If $f,g$ are two periodic functions with period length $P_1,P_2$, respectively. Then $f+g$ is a periodic function with length of period $T$ if and only if $T/P_1,T/P_2$ are integers.
One example supports this statement: $f(x)=\sin 2x, g(x)=\cos 3x$ and $f+g$ is periodic with period length $2\pi= 2 \cdot \pi= 3 \cdot 2\pi/3$ where $\pi,2\pi/3$ are length of periods of $f,g$, respectively.
Yes, that is true. Proof:
$(f+g)(x+T) = f(x+T)+g(x+T) = f(x+nP_1)+g(x+mP_2) = f(x)+g(x)=(f+g)(x)$
EDIT: The converse does not hold. For example, note that a constant function $f$ has period $x$ for any $x>0$. So, if we define $g = f = 0$, $f$ has period $1$, $g$ has period $1$, and $f+g$ has period $1/2$, even though $(1/2)/1$ is not an integer.
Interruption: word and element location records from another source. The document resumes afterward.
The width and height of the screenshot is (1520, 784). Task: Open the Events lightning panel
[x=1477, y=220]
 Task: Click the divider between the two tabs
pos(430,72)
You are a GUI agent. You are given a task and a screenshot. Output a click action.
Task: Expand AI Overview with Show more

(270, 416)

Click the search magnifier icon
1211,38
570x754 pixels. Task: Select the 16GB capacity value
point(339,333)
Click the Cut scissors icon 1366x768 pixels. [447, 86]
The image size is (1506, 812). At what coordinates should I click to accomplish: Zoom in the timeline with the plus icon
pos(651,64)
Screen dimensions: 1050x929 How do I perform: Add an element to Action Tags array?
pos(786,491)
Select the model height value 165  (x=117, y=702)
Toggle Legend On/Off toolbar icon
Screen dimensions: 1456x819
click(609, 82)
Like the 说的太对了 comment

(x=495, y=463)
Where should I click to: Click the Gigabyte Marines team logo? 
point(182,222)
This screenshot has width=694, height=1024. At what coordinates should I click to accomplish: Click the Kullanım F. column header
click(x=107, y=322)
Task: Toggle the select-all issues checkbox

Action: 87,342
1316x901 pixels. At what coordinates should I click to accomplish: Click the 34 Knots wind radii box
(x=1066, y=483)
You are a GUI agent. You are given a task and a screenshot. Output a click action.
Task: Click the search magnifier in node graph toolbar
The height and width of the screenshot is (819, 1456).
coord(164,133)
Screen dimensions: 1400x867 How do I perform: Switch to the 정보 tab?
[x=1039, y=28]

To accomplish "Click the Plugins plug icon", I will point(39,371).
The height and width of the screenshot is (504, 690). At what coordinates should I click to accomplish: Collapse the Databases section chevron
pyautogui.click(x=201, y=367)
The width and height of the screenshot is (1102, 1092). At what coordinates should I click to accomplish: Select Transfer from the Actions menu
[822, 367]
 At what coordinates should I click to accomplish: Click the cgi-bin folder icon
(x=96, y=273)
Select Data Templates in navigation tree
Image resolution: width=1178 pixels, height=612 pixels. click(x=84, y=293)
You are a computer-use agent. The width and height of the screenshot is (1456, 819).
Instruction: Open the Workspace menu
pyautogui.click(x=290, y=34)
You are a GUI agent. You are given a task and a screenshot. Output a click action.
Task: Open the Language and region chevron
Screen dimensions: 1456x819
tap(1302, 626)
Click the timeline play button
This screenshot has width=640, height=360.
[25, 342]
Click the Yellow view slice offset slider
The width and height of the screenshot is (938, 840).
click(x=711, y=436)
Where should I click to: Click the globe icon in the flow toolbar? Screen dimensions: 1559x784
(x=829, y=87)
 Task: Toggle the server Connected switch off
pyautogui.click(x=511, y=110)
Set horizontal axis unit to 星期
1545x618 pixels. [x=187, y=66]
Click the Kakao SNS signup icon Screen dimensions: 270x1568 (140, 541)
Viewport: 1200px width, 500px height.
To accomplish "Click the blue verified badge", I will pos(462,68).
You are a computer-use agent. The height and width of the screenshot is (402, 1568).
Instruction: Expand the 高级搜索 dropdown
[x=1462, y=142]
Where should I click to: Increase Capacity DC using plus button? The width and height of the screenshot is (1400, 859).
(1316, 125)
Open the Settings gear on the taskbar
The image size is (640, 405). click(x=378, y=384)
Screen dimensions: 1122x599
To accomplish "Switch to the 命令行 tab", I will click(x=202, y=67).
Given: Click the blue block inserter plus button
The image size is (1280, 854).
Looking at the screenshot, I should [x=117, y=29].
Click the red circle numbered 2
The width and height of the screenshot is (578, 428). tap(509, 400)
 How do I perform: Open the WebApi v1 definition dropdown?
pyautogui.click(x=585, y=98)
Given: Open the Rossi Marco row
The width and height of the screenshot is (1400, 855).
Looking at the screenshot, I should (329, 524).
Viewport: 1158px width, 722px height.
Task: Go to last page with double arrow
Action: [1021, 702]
Even if you define period as "smallest possible period" (when possible), it still doesn't work. For example, define the following two functions on $(0,2]$ and extend them so that they have period $2$: $$f(0< x \leq 1)=0, f(1<x\leq 2)=1$$ $$g(0<x\leq 1/2)=0, g(1/2<x\leq 1) = 1, g(1<x\leq 3/2)=-1, g(3/2<x\leq 2) = 0$$ $f$ and $g$ have period $2$, but $f+g$ has period $1$.